What Are Cross Functional Teams? Strengths and Weaknesses

The simplest definition for a Cross Functional team is groups made up of people from different areas of an organization (Sales, Engineering, Marketing) that are set up in units to make overall decisions for a company.

Cross Functional Teams can either be the main form of organizational structure or part of an overall hierarchical structure. 

Over recent years, Cross Functional Teams have become more popular for three main reasons: they improve coordination and integration, span organizational boundaries, and speed the production cycle time in new product development. 

Cross Functional Teams are similar to conventional work teams, but they differ in a few key ways. 

One way they differ is that these Cross Functional Teams usually have obligations and/or loyalties to their department that supersedes all else (i.e. a marketing person believes a certain task is more important because it is most valuable to marketing). 

Beyond this, some companies assemble Cross Functional Teams on a part-time basis to specifically get a particular task accomplished creating undue pressure on the teams to produce results. For these part time teams, it’s imperative to have stable and effective team communication. 

There are a few specific necessities to keep in mind when assembling Cross Functional Teams: 

Team members must be open minded and highly motivated. 

Team members must come from the correct area of the organization to impact a specific task. 

A strong team leader with excellent communication skills and clear vision must be put in a position of authority. 

The team must have a strong sense of authority and accountability to succeed. 

Adequate resources must be provided by leadership, including both moral and financial. 

But above all, communication is key.
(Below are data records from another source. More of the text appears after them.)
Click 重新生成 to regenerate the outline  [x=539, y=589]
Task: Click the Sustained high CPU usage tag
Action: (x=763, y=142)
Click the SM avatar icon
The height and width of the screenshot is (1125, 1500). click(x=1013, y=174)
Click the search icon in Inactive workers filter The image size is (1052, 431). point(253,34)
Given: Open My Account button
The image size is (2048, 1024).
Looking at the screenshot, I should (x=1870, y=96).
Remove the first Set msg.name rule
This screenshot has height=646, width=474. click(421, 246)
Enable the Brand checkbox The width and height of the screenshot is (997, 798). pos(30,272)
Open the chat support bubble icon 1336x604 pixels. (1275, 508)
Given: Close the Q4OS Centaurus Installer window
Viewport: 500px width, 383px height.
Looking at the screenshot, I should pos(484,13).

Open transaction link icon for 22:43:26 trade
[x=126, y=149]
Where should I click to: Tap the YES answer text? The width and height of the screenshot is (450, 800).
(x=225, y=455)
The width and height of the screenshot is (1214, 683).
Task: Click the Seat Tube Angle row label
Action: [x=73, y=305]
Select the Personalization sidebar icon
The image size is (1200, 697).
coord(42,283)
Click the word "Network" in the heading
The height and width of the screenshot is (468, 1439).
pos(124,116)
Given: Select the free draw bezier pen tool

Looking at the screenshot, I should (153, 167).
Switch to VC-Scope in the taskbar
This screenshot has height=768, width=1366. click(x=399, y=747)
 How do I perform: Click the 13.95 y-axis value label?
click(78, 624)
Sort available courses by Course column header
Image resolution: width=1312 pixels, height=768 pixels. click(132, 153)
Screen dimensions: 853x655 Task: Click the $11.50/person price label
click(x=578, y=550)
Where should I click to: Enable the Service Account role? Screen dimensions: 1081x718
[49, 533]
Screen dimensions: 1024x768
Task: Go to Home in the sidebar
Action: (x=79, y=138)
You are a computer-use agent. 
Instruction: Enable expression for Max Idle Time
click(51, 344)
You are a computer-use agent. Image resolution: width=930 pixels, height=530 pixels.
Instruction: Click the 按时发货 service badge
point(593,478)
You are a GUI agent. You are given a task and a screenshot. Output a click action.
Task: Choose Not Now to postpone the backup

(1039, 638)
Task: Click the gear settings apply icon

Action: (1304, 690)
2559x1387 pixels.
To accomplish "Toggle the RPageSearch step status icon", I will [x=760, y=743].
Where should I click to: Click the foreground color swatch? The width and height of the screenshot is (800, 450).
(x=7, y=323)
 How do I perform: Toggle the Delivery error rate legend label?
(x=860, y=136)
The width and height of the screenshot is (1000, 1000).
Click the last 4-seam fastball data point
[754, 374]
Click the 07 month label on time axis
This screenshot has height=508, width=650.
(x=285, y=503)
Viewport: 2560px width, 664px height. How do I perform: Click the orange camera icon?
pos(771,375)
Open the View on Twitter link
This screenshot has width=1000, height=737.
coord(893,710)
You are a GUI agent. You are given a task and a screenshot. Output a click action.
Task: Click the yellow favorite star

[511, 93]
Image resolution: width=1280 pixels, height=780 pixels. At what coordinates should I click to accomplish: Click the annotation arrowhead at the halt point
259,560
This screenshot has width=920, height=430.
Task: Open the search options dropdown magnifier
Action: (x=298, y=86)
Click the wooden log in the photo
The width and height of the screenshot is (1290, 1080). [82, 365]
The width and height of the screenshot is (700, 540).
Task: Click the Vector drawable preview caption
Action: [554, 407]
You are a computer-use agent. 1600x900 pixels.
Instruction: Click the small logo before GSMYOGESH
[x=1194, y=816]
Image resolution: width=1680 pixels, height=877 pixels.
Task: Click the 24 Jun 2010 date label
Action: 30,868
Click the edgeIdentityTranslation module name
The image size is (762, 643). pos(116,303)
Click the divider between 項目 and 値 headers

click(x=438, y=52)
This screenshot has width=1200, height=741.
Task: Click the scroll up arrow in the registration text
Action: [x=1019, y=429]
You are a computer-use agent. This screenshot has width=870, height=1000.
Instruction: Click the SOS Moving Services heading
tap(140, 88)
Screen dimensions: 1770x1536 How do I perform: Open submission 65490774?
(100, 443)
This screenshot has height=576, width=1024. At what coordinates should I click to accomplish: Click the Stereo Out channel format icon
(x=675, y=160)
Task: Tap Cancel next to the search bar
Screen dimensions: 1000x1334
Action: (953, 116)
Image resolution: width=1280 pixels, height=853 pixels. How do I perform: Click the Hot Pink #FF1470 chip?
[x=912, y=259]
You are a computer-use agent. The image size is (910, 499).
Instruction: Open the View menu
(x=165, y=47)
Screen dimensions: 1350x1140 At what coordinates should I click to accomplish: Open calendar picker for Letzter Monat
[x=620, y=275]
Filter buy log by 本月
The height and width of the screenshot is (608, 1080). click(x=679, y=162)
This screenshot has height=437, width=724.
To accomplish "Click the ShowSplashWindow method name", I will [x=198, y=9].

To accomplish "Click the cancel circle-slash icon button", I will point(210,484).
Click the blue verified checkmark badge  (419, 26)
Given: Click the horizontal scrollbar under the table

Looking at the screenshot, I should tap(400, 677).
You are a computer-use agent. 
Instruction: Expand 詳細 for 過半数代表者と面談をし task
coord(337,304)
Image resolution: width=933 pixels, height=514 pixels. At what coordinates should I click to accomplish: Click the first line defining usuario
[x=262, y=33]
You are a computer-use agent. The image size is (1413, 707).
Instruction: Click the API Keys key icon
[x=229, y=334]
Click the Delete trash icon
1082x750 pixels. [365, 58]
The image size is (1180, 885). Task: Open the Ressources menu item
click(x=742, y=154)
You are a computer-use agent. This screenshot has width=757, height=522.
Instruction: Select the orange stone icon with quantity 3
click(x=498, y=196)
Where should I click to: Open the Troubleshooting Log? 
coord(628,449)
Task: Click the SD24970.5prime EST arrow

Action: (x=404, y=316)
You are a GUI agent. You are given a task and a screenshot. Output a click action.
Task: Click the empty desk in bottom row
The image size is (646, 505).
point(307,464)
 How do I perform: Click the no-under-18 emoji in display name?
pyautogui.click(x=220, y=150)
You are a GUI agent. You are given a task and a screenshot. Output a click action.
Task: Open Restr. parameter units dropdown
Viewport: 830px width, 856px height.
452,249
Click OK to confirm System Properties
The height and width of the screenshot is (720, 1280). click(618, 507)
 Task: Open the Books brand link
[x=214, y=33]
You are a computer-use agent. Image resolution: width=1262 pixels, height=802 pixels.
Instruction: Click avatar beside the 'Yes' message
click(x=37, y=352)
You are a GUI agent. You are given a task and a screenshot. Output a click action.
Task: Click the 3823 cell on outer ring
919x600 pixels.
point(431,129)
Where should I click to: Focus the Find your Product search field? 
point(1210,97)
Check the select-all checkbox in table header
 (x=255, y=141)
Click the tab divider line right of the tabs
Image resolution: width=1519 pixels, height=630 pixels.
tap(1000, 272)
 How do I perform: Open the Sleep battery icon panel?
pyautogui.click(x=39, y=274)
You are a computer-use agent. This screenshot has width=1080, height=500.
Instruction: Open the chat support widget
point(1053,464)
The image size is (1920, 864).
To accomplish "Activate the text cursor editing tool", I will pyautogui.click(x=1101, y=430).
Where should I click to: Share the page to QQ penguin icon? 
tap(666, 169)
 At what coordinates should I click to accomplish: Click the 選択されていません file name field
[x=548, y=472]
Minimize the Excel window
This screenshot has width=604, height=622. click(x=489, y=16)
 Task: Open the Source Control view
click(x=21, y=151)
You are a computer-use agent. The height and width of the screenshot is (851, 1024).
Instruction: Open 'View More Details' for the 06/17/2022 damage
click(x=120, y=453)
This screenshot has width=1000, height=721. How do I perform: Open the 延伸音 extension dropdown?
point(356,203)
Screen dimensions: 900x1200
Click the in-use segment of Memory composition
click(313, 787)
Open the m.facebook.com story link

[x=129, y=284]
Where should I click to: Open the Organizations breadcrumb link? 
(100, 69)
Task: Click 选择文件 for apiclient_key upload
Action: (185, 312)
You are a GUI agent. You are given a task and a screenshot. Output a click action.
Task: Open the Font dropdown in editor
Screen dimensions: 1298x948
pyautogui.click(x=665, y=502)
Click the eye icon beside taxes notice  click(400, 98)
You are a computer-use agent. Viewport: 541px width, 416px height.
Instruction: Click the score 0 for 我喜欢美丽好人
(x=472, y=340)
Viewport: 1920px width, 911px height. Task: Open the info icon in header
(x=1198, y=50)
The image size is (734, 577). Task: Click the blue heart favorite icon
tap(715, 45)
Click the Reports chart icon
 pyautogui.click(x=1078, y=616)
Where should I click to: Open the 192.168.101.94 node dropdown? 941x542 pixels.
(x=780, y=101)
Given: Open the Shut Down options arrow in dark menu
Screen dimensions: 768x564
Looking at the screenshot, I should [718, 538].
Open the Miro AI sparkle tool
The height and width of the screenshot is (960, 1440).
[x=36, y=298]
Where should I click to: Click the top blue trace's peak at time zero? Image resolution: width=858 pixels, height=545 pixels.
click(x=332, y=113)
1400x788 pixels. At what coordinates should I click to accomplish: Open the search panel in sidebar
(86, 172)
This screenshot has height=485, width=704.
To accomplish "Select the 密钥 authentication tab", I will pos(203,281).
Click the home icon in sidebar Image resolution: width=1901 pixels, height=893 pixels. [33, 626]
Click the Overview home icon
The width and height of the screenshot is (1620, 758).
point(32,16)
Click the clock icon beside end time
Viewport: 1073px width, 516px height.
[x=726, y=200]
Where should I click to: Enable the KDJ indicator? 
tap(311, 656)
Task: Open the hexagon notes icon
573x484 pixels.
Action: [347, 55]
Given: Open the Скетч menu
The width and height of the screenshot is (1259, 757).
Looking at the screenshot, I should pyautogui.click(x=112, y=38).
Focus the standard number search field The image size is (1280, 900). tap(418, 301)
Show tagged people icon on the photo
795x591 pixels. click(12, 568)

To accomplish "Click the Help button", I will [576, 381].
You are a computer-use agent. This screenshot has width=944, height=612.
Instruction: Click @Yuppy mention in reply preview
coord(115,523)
If there is adequate communication across channels, there is a high chance for success. 

The biggest benefit your organization will receive from a Cross Functional Team is a boost in creativity and cohesiveness where everyone feels like they have an important and decisive function.

How to Develop a Cross Functional Team:

Assemble The Right Team:

There are specific sets of skills required to have an apt Cross Functional Team. The feature being worked on will determine who is required to become a part of it. 

The oft overlooked requirement for well oiled Cross Functional teams is assembling individuals that have a similar set of skills, just in different departments. 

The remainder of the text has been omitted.